= Beginning of Section =

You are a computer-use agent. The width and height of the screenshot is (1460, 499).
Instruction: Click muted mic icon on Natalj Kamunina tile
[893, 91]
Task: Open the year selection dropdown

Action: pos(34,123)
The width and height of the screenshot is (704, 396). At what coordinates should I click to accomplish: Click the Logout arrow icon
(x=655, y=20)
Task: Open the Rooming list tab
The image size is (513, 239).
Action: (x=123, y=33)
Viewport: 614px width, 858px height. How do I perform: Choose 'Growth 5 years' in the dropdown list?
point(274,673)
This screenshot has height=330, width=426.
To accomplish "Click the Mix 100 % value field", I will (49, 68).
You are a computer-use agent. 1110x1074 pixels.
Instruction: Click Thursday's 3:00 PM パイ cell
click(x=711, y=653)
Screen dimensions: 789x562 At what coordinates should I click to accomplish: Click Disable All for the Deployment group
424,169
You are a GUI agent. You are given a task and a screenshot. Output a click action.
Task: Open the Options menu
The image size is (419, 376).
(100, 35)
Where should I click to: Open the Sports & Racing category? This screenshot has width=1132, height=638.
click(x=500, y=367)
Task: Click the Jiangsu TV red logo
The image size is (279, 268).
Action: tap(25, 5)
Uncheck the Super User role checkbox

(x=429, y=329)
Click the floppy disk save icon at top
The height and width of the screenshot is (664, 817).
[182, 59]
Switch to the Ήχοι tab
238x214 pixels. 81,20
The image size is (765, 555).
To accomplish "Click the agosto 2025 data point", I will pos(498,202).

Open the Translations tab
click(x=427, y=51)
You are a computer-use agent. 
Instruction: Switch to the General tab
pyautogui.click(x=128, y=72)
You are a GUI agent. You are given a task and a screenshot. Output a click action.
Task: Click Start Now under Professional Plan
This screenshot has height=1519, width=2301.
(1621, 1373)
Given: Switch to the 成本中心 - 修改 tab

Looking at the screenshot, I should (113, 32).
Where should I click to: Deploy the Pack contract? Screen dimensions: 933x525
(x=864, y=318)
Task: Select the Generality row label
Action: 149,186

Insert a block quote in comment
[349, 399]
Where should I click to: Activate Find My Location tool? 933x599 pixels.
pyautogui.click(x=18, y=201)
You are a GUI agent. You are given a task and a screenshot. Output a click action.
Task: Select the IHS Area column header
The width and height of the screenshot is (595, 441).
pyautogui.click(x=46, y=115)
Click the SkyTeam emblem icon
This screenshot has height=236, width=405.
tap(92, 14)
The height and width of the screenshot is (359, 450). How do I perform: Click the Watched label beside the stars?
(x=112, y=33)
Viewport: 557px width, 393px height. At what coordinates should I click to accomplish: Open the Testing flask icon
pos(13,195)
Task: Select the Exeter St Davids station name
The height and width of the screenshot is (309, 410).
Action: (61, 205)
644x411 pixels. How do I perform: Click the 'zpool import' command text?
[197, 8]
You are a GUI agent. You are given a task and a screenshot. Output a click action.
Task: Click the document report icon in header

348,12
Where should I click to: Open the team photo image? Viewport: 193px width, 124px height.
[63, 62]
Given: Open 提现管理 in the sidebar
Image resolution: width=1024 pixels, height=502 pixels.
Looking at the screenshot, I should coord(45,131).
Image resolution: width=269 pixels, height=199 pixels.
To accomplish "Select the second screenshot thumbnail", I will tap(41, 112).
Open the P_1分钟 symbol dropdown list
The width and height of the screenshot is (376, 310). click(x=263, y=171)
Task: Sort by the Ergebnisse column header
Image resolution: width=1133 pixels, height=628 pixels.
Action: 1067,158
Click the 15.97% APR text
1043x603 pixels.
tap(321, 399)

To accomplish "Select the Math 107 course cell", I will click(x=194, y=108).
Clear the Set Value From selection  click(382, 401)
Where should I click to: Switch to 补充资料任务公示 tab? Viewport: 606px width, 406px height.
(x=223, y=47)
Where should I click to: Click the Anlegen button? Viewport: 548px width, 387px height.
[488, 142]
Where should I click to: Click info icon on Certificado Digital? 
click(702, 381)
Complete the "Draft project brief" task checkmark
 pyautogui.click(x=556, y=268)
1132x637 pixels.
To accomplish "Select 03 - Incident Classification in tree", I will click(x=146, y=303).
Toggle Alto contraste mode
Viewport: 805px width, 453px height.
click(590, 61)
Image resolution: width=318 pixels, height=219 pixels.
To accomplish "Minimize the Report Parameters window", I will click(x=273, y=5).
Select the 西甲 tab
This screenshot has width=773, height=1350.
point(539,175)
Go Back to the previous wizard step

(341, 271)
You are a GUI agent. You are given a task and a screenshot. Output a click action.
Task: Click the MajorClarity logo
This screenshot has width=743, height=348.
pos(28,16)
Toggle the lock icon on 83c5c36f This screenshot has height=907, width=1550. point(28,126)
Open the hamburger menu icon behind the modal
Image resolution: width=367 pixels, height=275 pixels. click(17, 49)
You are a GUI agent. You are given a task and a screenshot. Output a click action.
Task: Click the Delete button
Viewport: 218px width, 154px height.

= End of Section =

--- Task to complete ---
Where a line above includes "column", copy that line.

--- Result of this task ---
Task: Select the IHS Area column header
Task: Sort by the Ergebnisse column header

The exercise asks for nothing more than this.